Saved data entries

┌──

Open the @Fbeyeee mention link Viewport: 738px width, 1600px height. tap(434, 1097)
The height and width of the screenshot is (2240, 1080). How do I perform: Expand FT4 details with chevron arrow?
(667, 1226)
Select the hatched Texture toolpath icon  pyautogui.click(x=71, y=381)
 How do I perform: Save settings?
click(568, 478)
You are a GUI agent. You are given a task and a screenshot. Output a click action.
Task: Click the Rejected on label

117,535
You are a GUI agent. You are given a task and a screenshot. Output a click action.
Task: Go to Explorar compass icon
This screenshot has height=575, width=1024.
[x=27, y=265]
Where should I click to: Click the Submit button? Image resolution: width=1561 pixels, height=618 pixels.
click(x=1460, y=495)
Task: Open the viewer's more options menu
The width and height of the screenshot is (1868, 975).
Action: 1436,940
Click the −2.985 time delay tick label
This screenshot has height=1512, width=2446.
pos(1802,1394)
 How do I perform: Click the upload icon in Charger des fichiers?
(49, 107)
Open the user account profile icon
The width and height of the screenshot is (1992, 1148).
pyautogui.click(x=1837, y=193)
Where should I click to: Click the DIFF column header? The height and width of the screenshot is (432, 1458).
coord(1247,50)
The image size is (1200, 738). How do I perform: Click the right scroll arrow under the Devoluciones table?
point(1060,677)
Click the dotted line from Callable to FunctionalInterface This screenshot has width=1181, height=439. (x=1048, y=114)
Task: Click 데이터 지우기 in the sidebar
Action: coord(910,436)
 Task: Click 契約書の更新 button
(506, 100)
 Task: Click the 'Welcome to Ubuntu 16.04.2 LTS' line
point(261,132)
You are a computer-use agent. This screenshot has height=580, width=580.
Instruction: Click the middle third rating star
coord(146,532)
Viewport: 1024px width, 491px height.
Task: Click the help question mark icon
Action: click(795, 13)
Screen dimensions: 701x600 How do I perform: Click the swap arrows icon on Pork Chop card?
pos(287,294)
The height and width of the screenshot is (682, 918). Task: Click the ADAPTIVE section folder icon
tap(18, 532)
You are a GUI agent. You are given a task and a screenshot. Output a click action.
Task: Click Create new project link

└──

What needs to be done -
Swap "Submit" for "Send" in the records above and leave everything else unchanged.

Exercise result -
Open the @Fbeyeee mention link Viewport: 738px width, 1600px height. tap(434, 1097)
The height and width of the screenshot is (2240, 1080). How do I perform: Expand FT4 details with chevron arrow?
(667, 1226)
Select the hatched Texture toolpath icon  pyautogui.click(x=71, y=381)
 How do I perform: Save settings?
click(568, 478)
You are a GUI agent. You are given a task and a screenshot. Output a click action.
Task: Click the Rejected on label

117,535
You are a GUI agent. You are given a task and a screenshot. Output a click action.
Task: Go to Explorar compass icon
This screenshot has height=575, width=1024.
[x=27, y=265]
Where should I click to: Click the Send button? Image resolution: width=1561 pixels, height=618 pixels.
click(x=1460, y=495)
Task: Open the viewer's more options menu
The width and height of the screenshot is (1868, 975).
Action: 1436,940
Click the −2.985 time delay tick label
This screenshot has height=1512, width=2446.
pos(1802,1394)
 How do I perform: Click the upload icon in Charger des fichiers?
(49, 107)
Open the user account profile icon
The width and height of the screenshot is (1992, 1148).
pyautogui.click(x=1837, y=193)
Where should I click to: Click the DIFF column header? The height and width of the screenshot is (432, 1458).
coord(1247,50)
The image size is (1200, 738). How do I perform: Click the right scroll arrow under the Devoluciones table?
point(1060,677)
Click the dotted line from Callable to FunctionalInterface This screenshot has width=1181, height=439. (x=1048, y=114)
Task: Click 데이터 지우기 in the sidebar
Action: coord(910,436)
 Task: Click 契約書の更新 button
(506, 100)
 Task: Click the 'Welcome to Ubuntu 16.04.2 LTS' line
point(261,132)
You are a computer-use agent. This screenshot has height=580, width=580.
Instruction: Click the middle third rating star
coord(146,532)
Viewport: 1024px width, 491px height.
Task: Click the help question mark icon
Action: click(795, 13)
Screen dimensions: 701x600 How do I perform: Click the swap arrows icon on Pork Chop card?
pos(287,294)
The height and width of the screenshot is (682, 918). Task: Click the ADAPTIVE section folder icon
tap(18, 532)
You are a GUI agent. You are given a task and a screenshot. Output a click action.
Task: Click Create new project link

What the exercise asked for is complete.